See this post for more details.
Added: The main reason you are using partial in this case is to get a new function that's ostensibly "single-argumented" but that doesn't work out as planned based on the way partial works. So why not just get rid of partial all together?
You can leave your lambda function exactly as it is, even with the two non-array positional arguments, but still ensure that the third argument is treated as something to vectorize over. To do this, you just use excluded as above, but you also need to tell vectorize what to expect as the output.
The reason for this is that vectorize will try to determine what the output shape is supposed to be by running your function on the first element of the data you supply. In this case (and I am not fully sure and it would be worth more debugging) this seems to create the "src is not numpy array" error you were seeing.
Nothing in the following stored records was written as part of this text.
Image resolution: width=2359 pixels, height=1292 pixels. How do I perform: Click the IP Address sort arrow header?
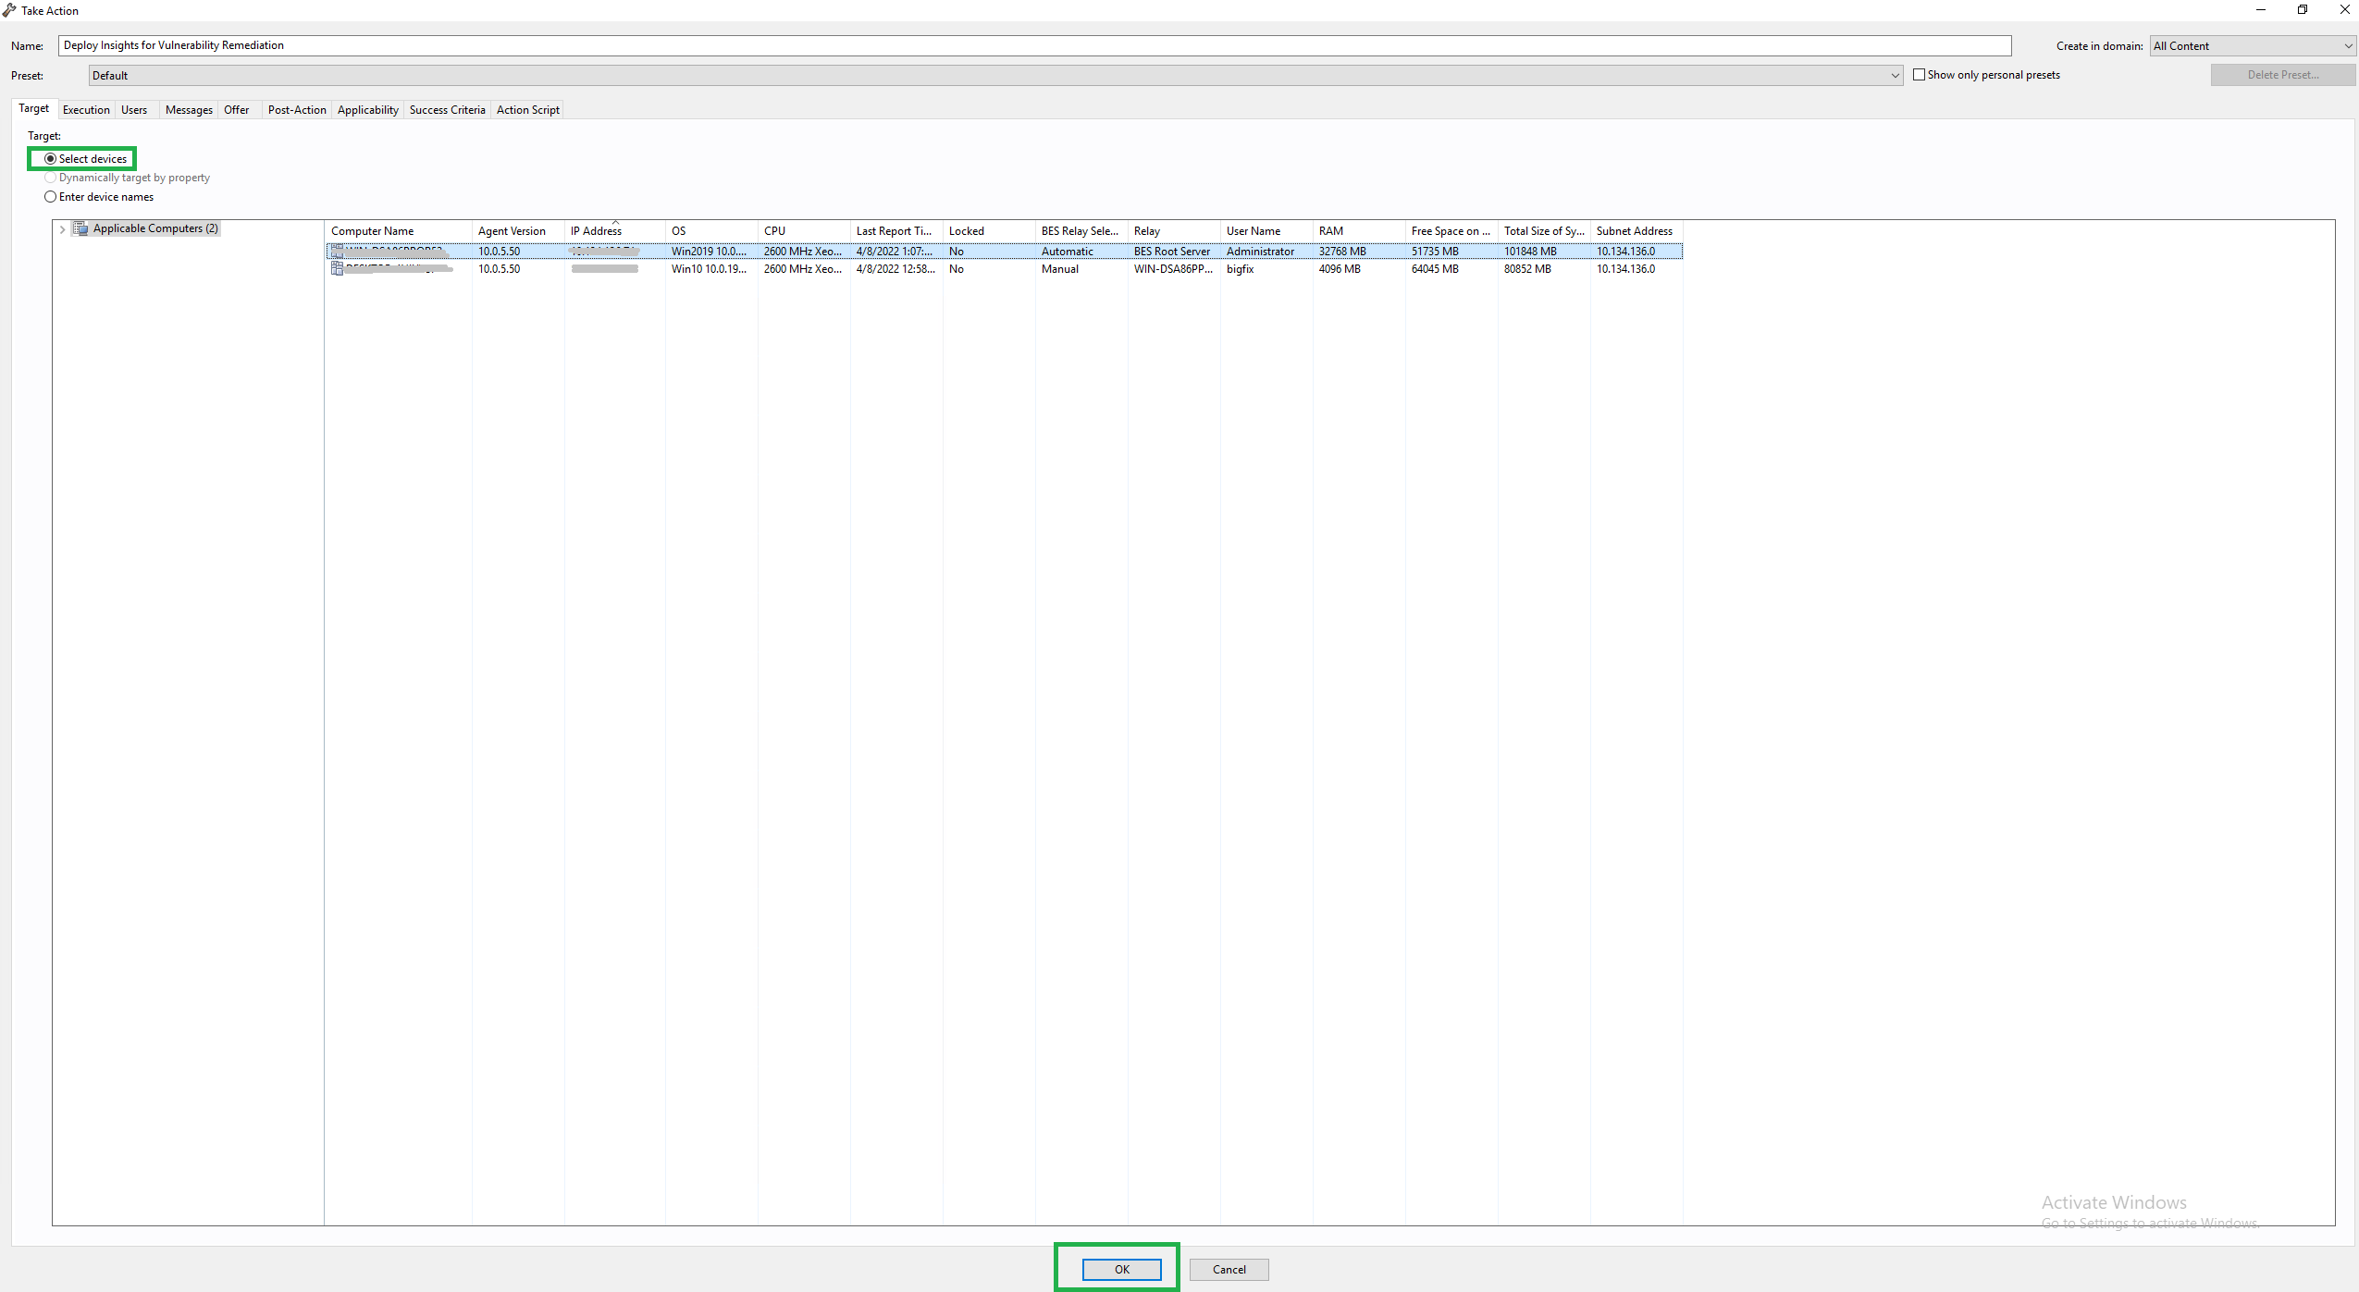click(615, 223)
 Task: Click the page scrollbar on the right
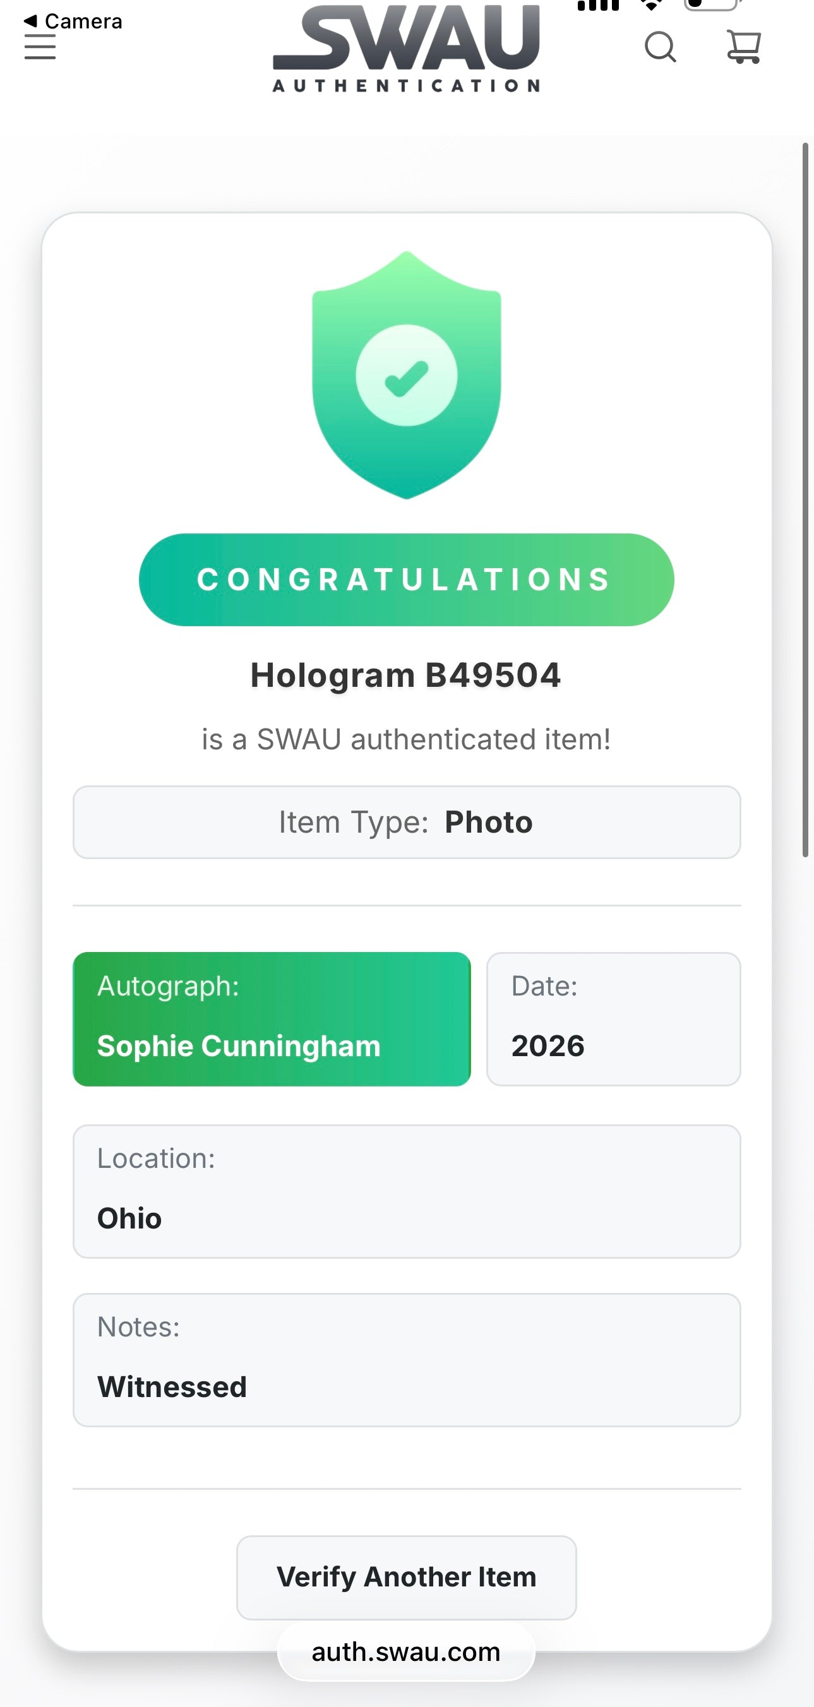806,500
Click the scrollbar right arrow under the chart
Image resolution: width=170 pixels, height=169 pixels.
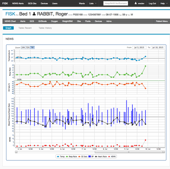point(164,152)
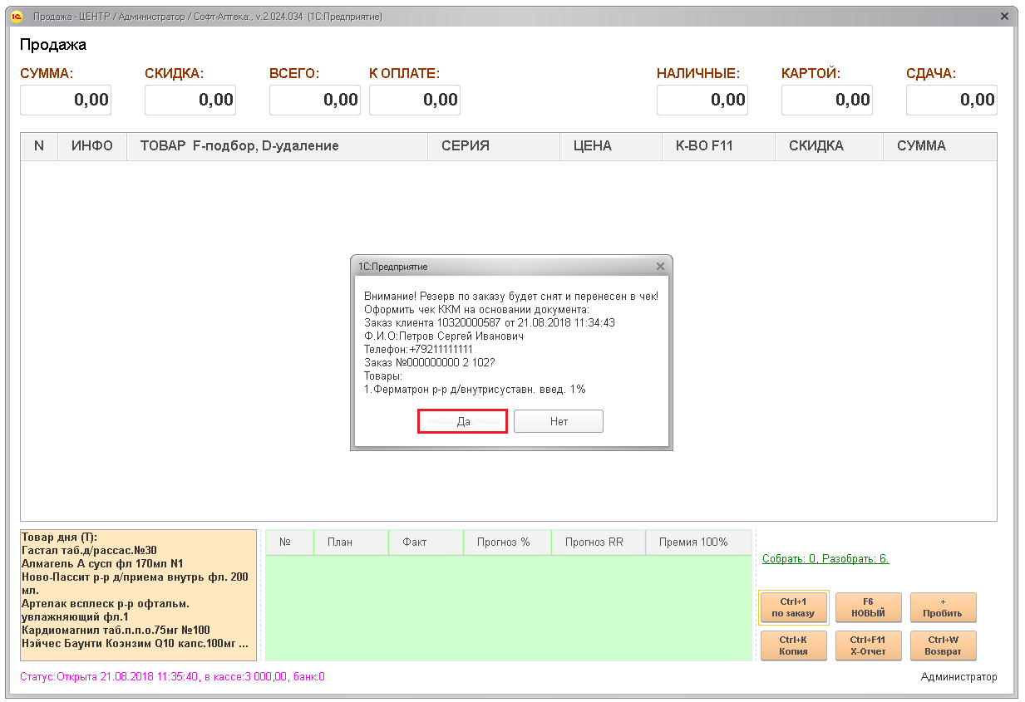Open the Ctrl+F11 X-Отчет report button
The width and height of the screenshot is (1025, 702).
click(x=868, y=646)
So to prevent vectorize from even trying it, you can provide a list of the output types yourself, like this:
vectorizedWarpAffine = np.vectorize(warpAffine, excluded=(0, 1), otypes=[np.ndarray])
and it works:
In [29]: vectorizedWarpAffine(M, size, data[:, 0]) Out[29]: array([[[ array([[ 0., 0., 0., ..., 0., 0., 0.], [ 0., 0., 0., ..., 0., 0., 0.], [ 0., 0., 0., ..., 0., 0., 0.], ..., ...
I think this is a lot nicer because now when you call vectorizedWarpAffine you still explicitly utilize the other positional arguments, instead of the layer of misdirection where they are pre-bound with partial, and yet the third argument is still treated vectorially.
vectorizefacilitates broadcasting. If you don't need that, just hide your loop in a function.